Gianni
Venturi – Mantra informatico
(2018)
Di
Alberto Sgarlato
Articolo già pubblicato su MAT2020 di febbraio 2019
Chi scrive questa recensione era
rimasto molto positivamente impressionato dalla prestazione live degli Altare
Thotemico durante il festival “Pro.G Liguria” svoltosi a La Spezia diversi anni
fa. In quella circostanza la band aveva offerto una proposta di rock
progressivo drasticamente virata verso il jazz-rock, con un frontman presente
dal punto di vista scenico e potente da quello vocale. Difficile, in quel
momento, non fare il paragone con il “Maestro della voce” Demetrio Stratos.
Quel frontman era Gianni
Venturi, che con questo “Mantra informatico” prosegue il cammino già intrapreso
nel portare avanti l’opera stratosiana, seppur in modo completamente diverso
nella forma e nei risultati, eppure al tempo stesso simile nel concetto basico
di spingere la voce oltre le umane possibilità.
Potremmo forse definire questo
“Mantra informatico” come un album di musica elettronica, se non fosse che
tutte le sonorità, i “pads”, cioè i tappeti che costituiscono l’armonia, i
“loop” ritmici, gli arpeggiatori, sono in realtà interamente prodotto… Della
voce! Esatto: qua e là Venturi si “aiuta” soltanto facendosi accompagnare da un
bassista, un sax e la drum-machine, ma la stragrande maggioranza dei suoni del disco
è frutto di voci: voci trattate elettronicamente, voci filtrate attraverso
effetti, voci tagliuzzate e incollate con l’ausilio dell’informatica, voci
manipolate in ogni modo possibile. Il risultato è spiazzante e imprevedibile:
si passa dal dark, al prog, alla new-wave, allo space rock, perfettamente
amalgamati in un miscuglio di suoni sempre diversi.

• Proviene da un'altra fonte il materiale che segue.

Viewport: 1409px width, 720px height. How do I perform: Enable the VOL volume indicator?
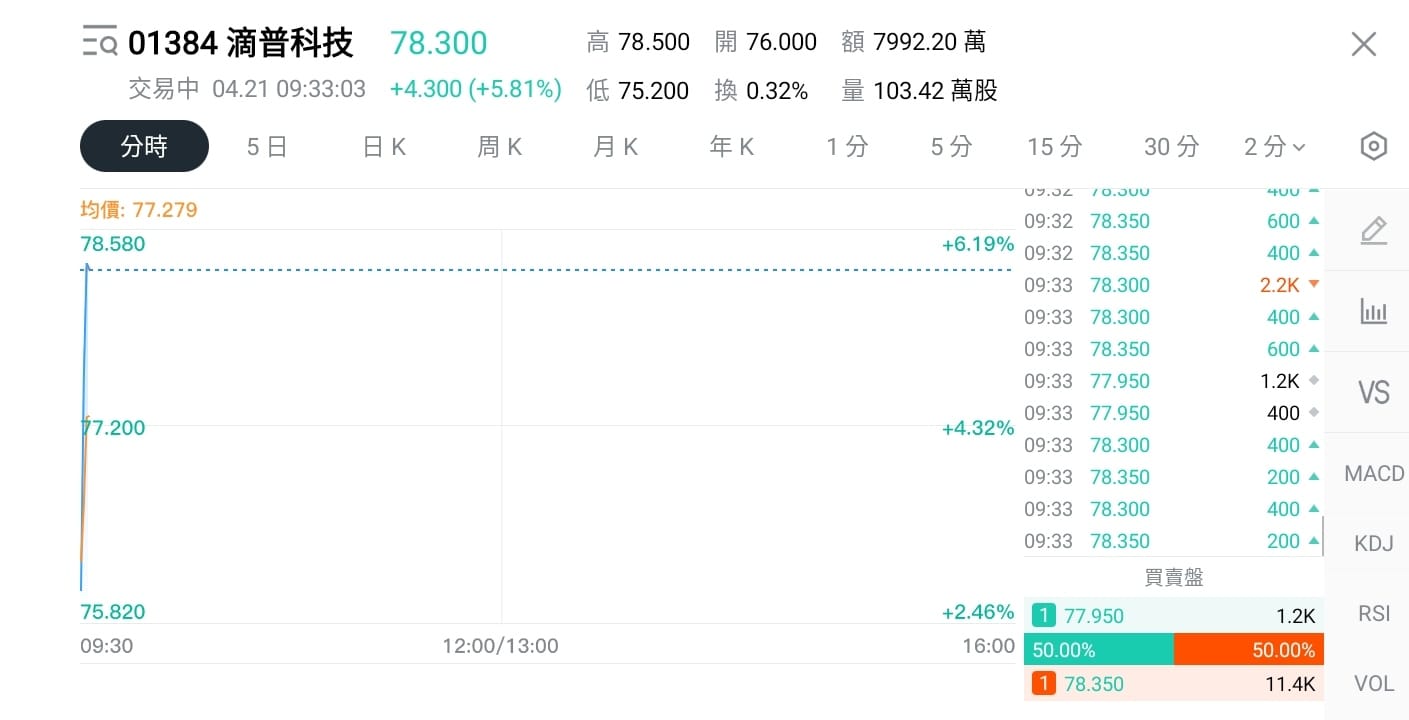pos(1374,684)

Gianni Venturi non sperimenta
soltanto con la voce, ma anche con le liriche: i testi descrivono una sorta di
“desolazione post-industriale” e vengono talvolta cantati, talvolta declamati,
nei modi più svariati, spezzettandone le metriche, scandendone le parole,
urlando o sussurrando in base alle dinamiche del brano.